- **INPUT DATA**:
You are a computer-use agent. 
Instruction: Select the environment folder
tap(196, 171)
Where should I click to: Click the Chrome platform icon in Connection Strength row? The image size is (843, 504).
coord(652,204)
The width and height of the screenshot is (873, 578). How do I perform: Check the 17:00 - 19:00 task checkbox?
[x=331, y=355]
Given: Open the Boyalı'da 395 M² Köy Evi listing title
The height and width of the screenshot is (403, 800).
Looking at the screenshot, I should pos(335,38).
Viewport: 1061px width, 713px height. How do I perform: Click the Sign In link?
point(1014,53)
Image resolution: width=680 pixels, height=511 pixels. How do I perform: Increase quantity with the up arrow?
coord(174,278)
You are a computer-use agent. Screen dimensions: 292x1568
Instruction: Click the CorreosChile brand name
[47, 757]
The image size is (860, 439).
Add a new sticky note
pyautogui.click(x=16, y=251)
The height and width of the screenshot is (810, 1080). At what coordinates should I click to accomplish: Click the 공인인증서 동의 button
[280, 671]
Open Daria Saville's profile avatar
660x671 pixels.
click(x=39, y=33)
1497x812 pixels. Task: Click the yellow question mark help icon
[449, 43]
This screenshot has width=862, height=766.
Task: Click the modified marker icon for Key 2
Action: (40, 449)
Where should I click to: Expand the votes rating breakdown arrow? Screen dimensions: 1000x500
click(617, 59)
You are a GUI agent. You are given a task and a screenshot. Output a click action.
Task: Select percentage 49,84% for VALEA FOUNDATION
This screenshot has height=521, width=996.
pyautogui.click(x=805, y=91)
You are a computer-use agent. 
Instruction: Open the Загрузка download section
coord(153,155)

- **TASK STATEMENT**: Give every entry again, character for character.

- **REPLY TO THE TASK**:
You are a computer-use agent. 
Instruction: Select the environment folder
tap(196, 171)
Where should I click to: Click the Chrome platform icon in Connection Strength row? The image size is (843, 504).
coord(652,204)
The width and height of the screenshot is (873, 578). How do I perform: Check the 17:00 - 19:00 task checkbox?
[x=331, y=355]
Given: Open the Boyalı'da 395 M² Köy Evi listing title
The height and width of the screenshot is (403, 800).
Looking at the screenshot, I should pos(335,38).
Viewport: 1061px width, 713px height. How do I perform: Click the Sign In link?
point(1014,53)
Image resolution: width=680 pixels, height=511 pixels. How do I perform: Increase quantity with the up arrow?
coord(174,278)
You are a computer-use agent. Screen dimensions: 292x1568
Instruction: Click the CorreosChile brand name
[47, 757]
The image size is (860, 439).
Add a new sticky note
pyautogui.click(x=16, y=251)
The height and width of the screenshot is (810, 1080). At what coordinates should I click to accomplish: Click the 공인인증서 동의 button
[280, 671]
Open Daria Saville's profile avatar
660x671 pixels.
click(x=39, y=33)
1497x812 pixels. Task: Click the yellow question mark help icon
[449, 43]
This screenshot has width=862, height=766.
Task: Click the modified marker icon for Key 2
Action: (40, 449)
Where should I click to: Expand the votes rating breakdown arrow? Screen dimensions: 1000x500
click(617, 59)
You are a GUI agent. You are given a task and a screenshot. Output a click action.
Task: Select percentage 49,84% for VALEA FOUNDATION
This screenshot has height=521, width=996.
pyautogui.click(x=805, y=91)
You are a computer-use agent. 
Instruction: Open the Загрузка download section
coord(153,155)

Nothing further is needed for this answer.